GIVEN PASSAGE
- Unlike the conventional cross-subsidy model to provide affordable housing, where private developers and free-market house buyers are always on the “losing side”, a fairer resource allocation can be achieved through the “Madani Credits” system.
In many countries, the government plays a leading role in providing affordable housing, either directly through the construction and management of public or social housing or indirectly through subsidising the private sector to build affordable housing. In Malaysia, for decades, private developers have assumed a bigger role in providing affordable housing, with the government implementing affordable housing quotas — requiring a certain percentage of private houses to be capped at a ceiling price (ranging from RM42,000 to RM300,000) that is deemed affordable to the public.
The imposed obligation to the private sector may have helped to ease the burden of the government in providing affordable housing, but the main concern is that private developers face fundamental problems in building such price-controlled affordable housing, given that the development cost of affordable housing, especially in urban areas, often exceed the selling price set by the regulator, thus making the projects financially unviable.
As shown in Figure 1, both the average construction cost (building + services) of an average standard apartment and median land price in Kuala Lumpur are RM186 psf and RM202 psf respectively. This results in Residensi Madani’s development cost of RM388 psf being higher than the selling price of Residensi Semarak (RM250 psf), Residensi Ihsan (RM240 psf), and Residensi Sejahtera (RM214 psf); even before including other costs like compliance cost, professional fees, financial charges, etc. The development of Residensi Madani is, thus, unsustainable to the entire housing market, as it requires substantial subsidies: RM510 psf for Residensi Semarak, RM520 psf for Residensi Ihsan, and RM546 psf for Residensi Sejahtera; which are passed on to the free-market house buyers.
Likewise, the building of Rumah Mampu Biaya in Johor (RMBJ), especially in Johor Bahru, requires a subsidy of RM150 psf, RM114 psf, and RM58 psf for the respective RMBJ Type A, Type B, and Type C, to offset the high development cost of RM208 psf (Figure 2). This inevitably causes a deficit to be borne by the private sector that can only be “written off” through cross-subsidy from the free market housing.
The impact of cross-subsidisation on the overall housing industry is far-reaching, as it is not a sustainable practice that can encourage the property market to keep growing. More importantly, this cross-subsidy model is only suitable for large projects with economies of scale and during good market conditions. During downturns, where demand is very sensitive to price changes, this cross-subsidy model becomes unviable as the market cannot absorb higher priced free-market units that are factored into the cost of the subsidised units, not to mention that rising cost of doing business has further “squeezed” profit margins for free-market housing units.

SUPPLIED DATA
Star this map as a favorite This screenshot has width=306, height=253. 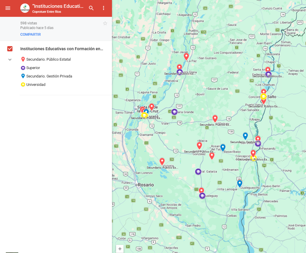(105, 24)
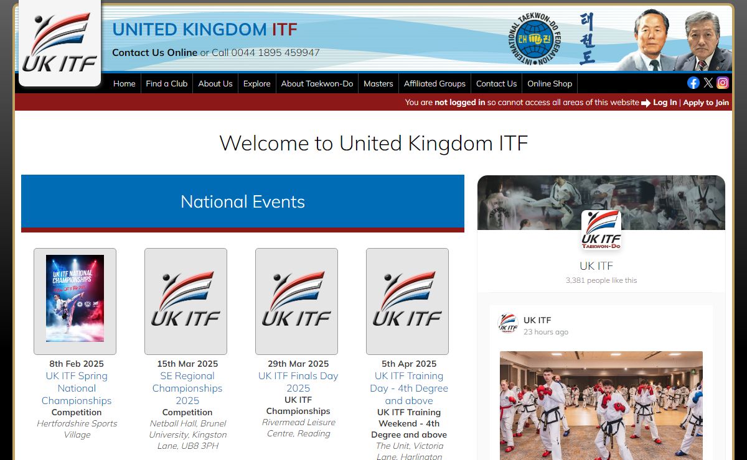Click the Apply to Join link
Viewport: 747px width, 460px height.
(705, 103)
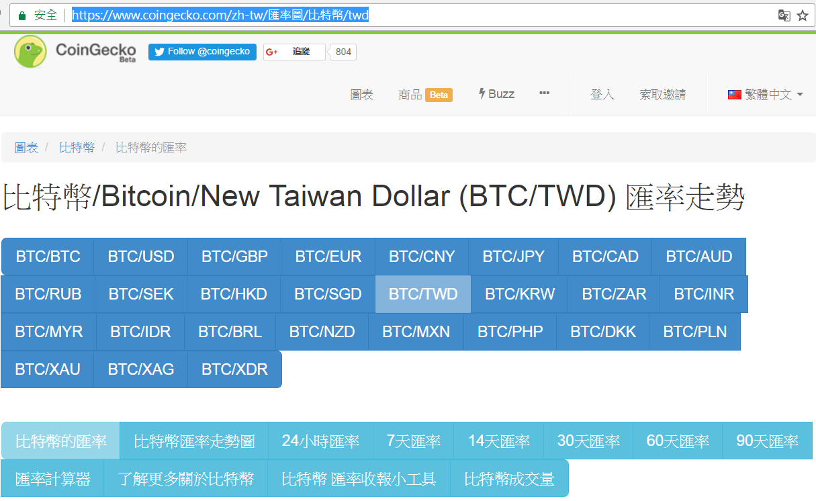Click the 登入 login link
Image resolution: width=816 pixels, height=501 pixels.
(602, 94)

EXERCISE DETAILS
Answer these questions using the passage on affordable housing in Malaysia:
(a) What range of ceiling prices is given for the houses capped under the affordable housing quotas?
(b) What median land price in Kuala Lumpur does the passage report?
(c) What subsidy does RMBJ Type C require?

EXERCISE ANSWER
(a) RM42,000 to RM300,000
(b) RM202 psf
(c) RM58 psf